= Myotherapy =

Massage and muscle therapy techniques

Myotherapy is a form of muscle therapy which focuses on the assessment, treatment and rehabilitation of musculoskeletal pain and associated pathologies. The term myotherapy was coined by Bonnie Prudden to describe a specific type of trigger point therapy which she developed in the 1970s based on the earlier work of Travell and Simons who researched the cause and treatment of pain arising from myofascial trigger points. While based on rational principles, there is little scientific research regarding the efficacy of this therapy, so it remains controversial within the medical and academic disciplines.
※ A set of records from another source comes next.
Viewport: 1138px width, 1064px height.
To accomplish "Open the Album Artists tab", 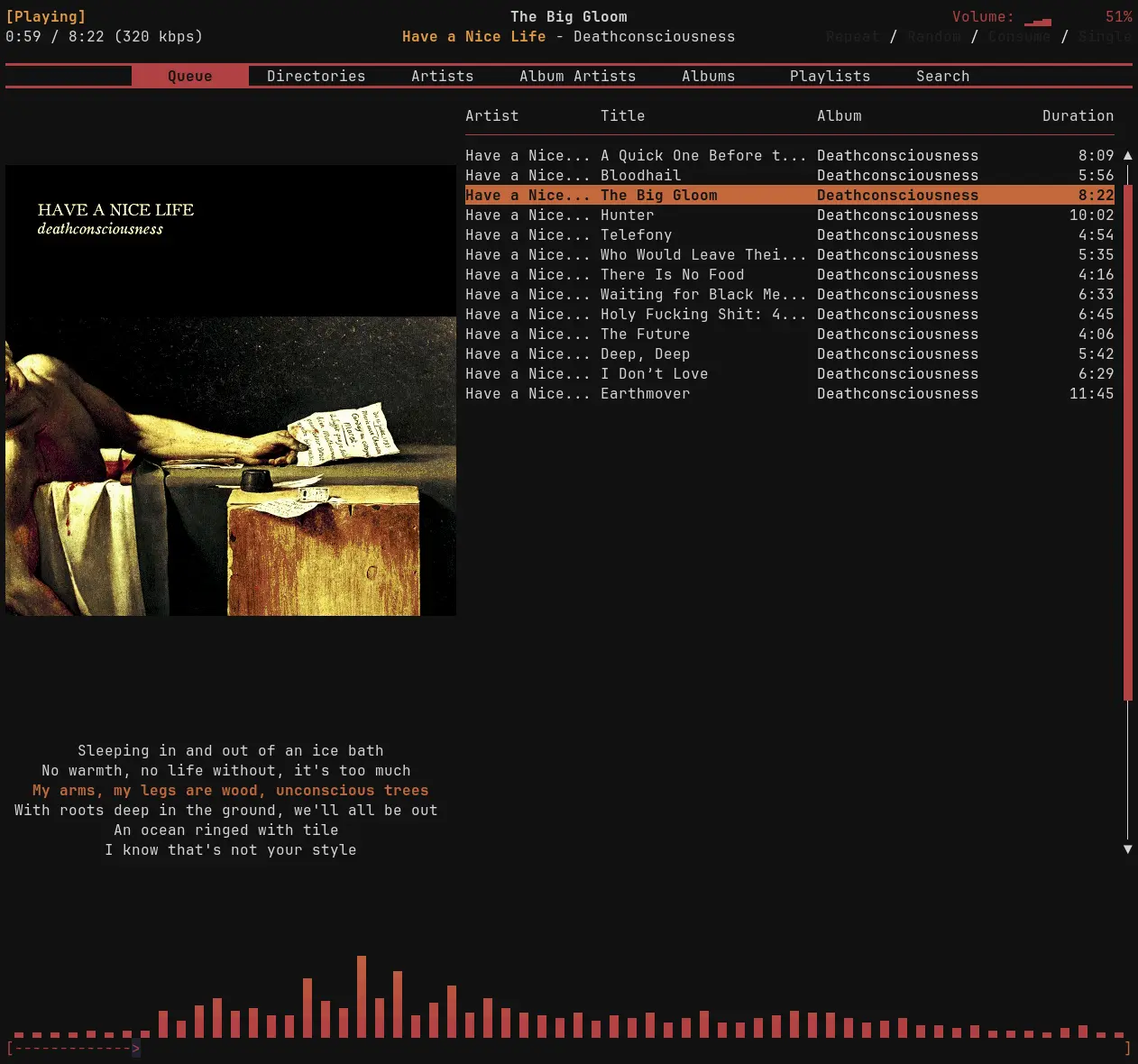I will [577, 76].
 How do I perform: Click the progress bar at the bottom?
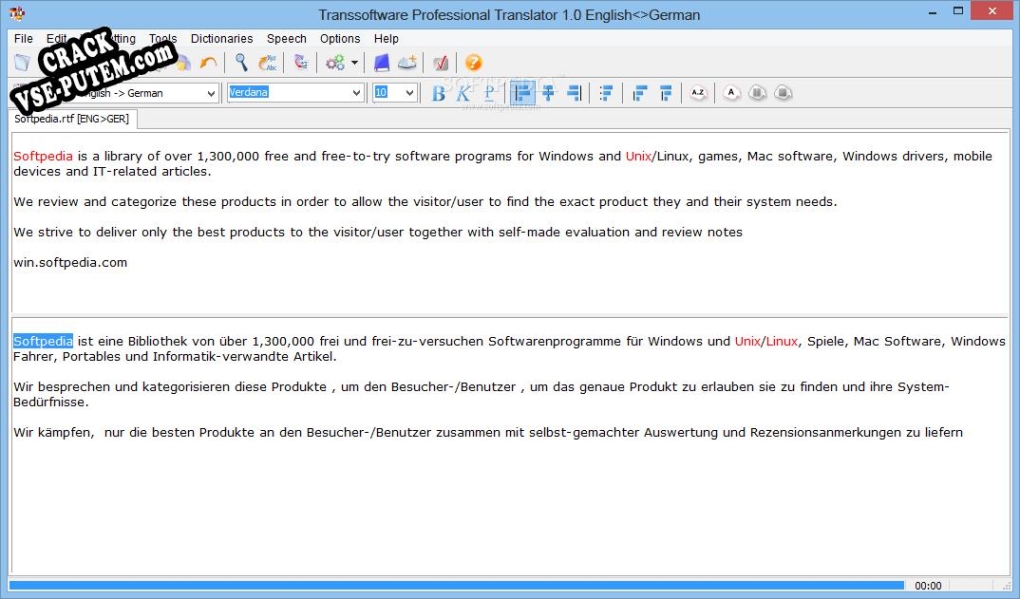click(x=455, y=585)
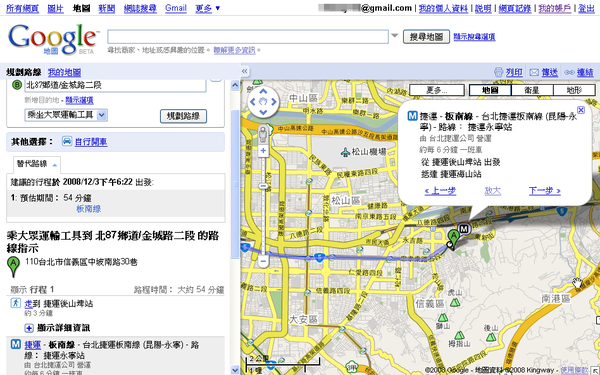Zoom out with the minus button

click(x=263, y=261)
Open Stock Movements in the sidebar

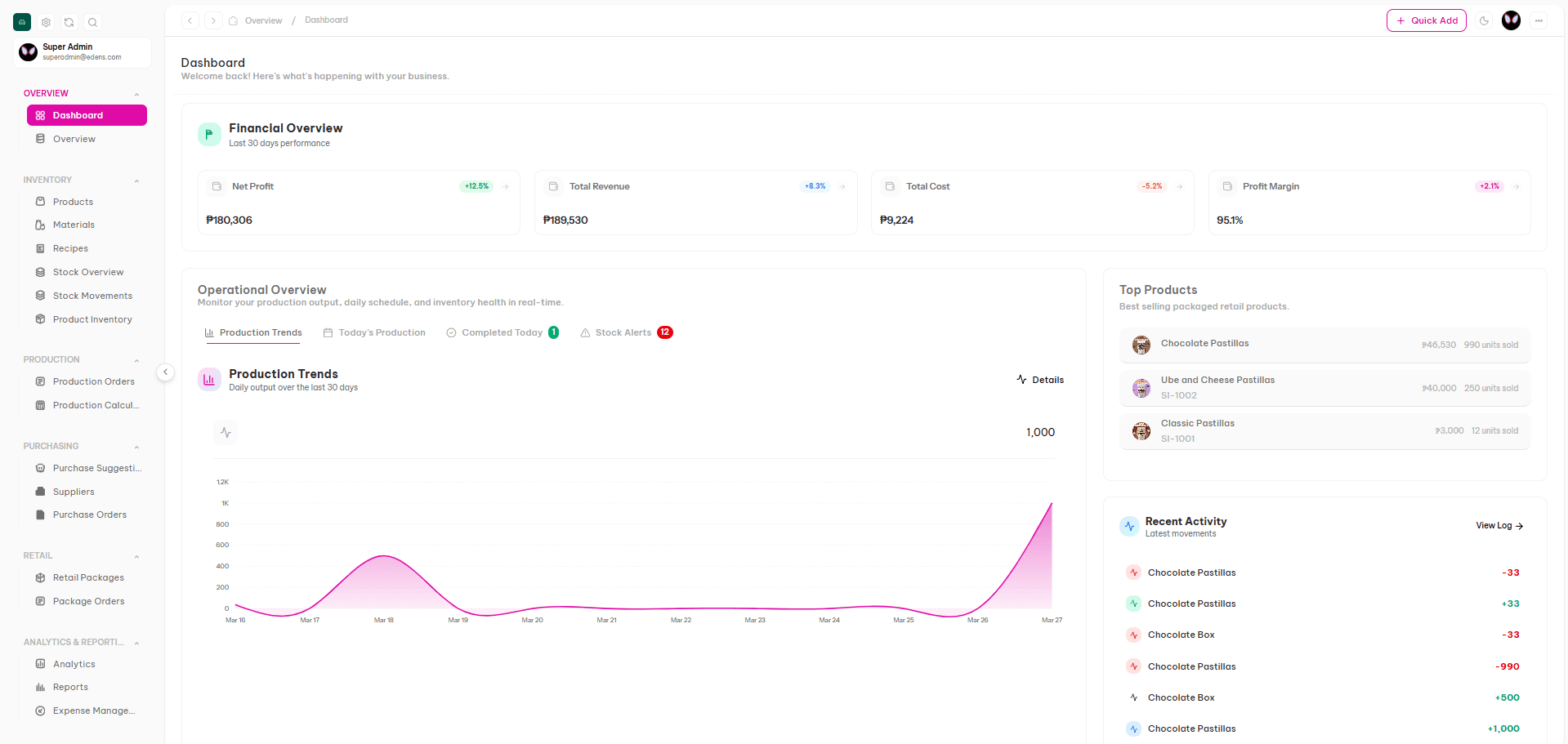coord(92,296)
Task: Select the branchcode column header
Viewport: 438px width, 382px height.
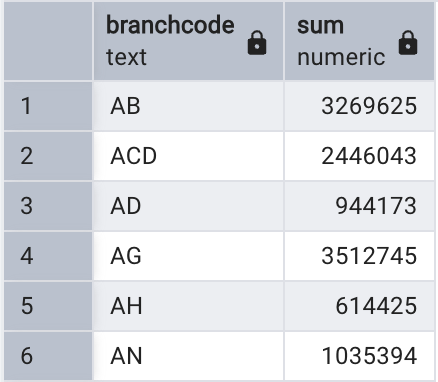Action: point(189,41)
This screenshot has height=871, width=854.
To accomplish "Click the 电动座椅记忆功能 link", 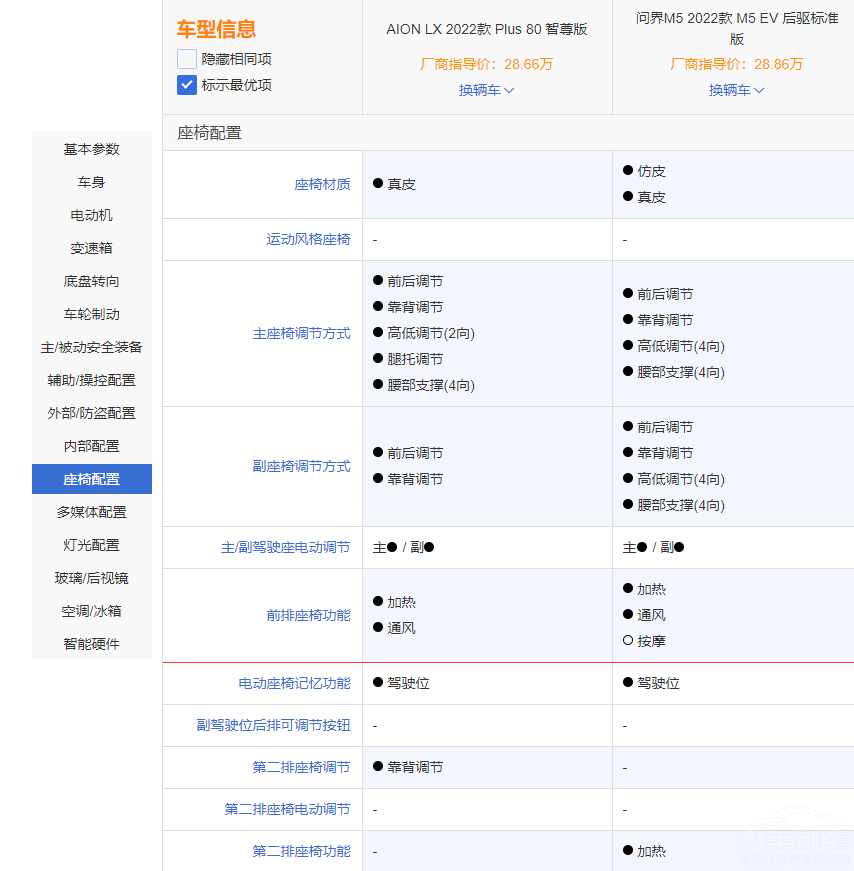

Over the ensuing 40 years, myotherapy has evolved to become an allied health discipline which is practised in many countries across the world including the UK, Australia, USA, Canada, Malaysia, and Thailand.

== Effectiveness ==
In 2015 the Australian Government's Department of Health published the results of a review of alternative therapies that sought to determine if any were suitable for being covered by health insurance; "Massage therapy or myotherapy" was one of 17 therapies evaluated for which no clear evidence of effectiveness was found. The report found that the overall quality of the trial was poor, although highlighted that there was moderate quality evidence of success with certain patients. The report concluded that "the effectiveness of massage therapy within this population remains uncertain. No studies were identified that assessed the effect of myotherapy in people with a clinical condition, and the effectiveness of this therapy is therefore unknown."